I’m a creative who works for myself. That means I must have structure—however arbitrary—because there is not one imposed from outside. The only outside structure imposed on my life are bills that need paying, and some people who rely on me. Luckily, I have intrinsic internal motivation, which I know not everyone has.
But internal motivation itself is not enough. There are plenty of ambitious people out there who don’t end up accomplishing much. So, every year I set a writing, teaching, and production schedule. Every year, I set myself business tasks to learn, experiment with, and then implement. Threaded through these schedules are commitments to my health, spiritual practice, and my family, community, and friends.
Around once a quarter I reassess my plans and adjust them accordingly. I always go off schedule, whether because of the vagaries of my autoimmune disorder or brain injury, or simply because my ambitions slightly outstrip my capacity.
But I understand there will be deviation, going in. I build in buffers and time cushions and set my goals pretty low compared to some of my colleagues.
People are often amazed by the amount I get done, when I feel as if sometimes, I barely work at all. My schedule is the reason why.
How many books do I want to write in a year? How many Kickstarters do I want to run? What sort of teaching—if any—do I want to do? What do I want to study? What business practices do I wish to implement?
Part of my planning process is to include plenty of time for research and study, usually over breakfast or during my daily walks or weekly gym time. There are projects that, three years ago I thought, “I really should learn how to implement that.” But there were systems I needed to shore up or put in place, and research to do before I got around to it. Those “I really should” plans didn’t make it onto the schedule, except as something to study when I had time.
Late this year, I finally got around to starting one of those larger projects, and plan to get it up and fully running in the next calendar year.
Another project is one I’ve danced around for a decade, but needed to stabilize my health again, and get core creative and business practices firmly established first. It’s a podcast on magic and creativity that I plan to launch project next month, on a trial basis. Yeah. I’m easing in and want to see how it goes.
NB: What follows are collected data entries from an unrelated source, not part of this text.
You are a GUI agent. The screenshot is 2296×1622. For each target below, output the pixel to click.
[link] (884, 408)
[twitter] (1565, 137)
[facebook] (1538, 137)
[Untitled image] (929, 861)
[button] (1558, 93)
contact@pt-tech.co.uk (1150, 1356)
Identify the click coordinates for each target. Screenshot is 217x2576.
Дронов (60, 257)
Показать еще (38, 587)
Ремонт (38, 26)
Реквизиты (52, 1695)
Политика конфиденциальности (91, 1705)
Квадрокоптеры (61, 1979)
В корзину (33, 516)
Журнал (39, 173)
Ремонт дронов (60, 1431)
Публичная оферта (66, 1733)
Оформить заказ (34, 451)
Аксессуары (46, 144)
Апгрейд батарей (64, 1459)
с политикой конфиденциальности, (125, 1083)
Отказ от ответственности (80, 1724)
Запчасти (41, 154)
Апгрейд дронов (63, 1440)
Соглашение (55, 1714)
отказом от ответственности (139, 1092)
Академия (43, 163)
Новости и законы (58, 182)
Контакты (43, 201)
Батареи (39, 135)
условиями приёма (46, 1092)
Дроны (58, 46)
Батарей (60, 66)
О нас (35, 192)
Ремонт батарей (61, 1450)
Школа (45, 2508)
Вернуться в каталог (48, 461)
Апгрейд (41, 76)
Flexibility, right?
My process is filled with determination, consistent showing up, and a whole lot of wiggle room. That is how I get things done. I’m rarely frozen by indecision because I have a raft of projects to work on. If my brain can’t manage project one today? Off to project three, it is!
Over the past few decades, I’ve seen creative after creative flourish: knitting, writing poetry, making music, doing crafts, building, writing novels, dancing… Some of these creatives are full time, but many of them create part time. I’ve also seen creative after creative stall out, undermined by life, indecision, or self-doubt.
The difference is not only prioritizing creativity—which is key—another important facet of consistent creativity is allowing ourselves to remain flexible and curious. And to breathe through any perfectionist tendencies. A lot of creatives become frozen because of a need to tell the right story, or to make the perfect song.
They forget that they’re the ones in charge. Stalled or burned-out creatives allow creative expression to become a chore, instead of a source of curiosity, discovery, and joy.
And that is another thing my production and writing schedules do for me: they remind me that I’m responsible for my creativity and my business. They remind me that I’m fortunate enough to earn my bread doing things that I (mostly) enjoy. Scheduling also reminds me that the things I deem as important need me to show up and actively illustrate that I care.
If our subconscious decides we’re not all that interested in whatever it is we say we want, then it won’t happen. We retrain our subconscious through action, not through saying something is so.
So that’s my process in a nutshell: I decide what is important and I place an arbitrary structure around it to help me show up for all those important things.
How about you?
How did your past year go? How do you hope the current year will go? Do you wing it? Do you make resolutions? Do you have a plan?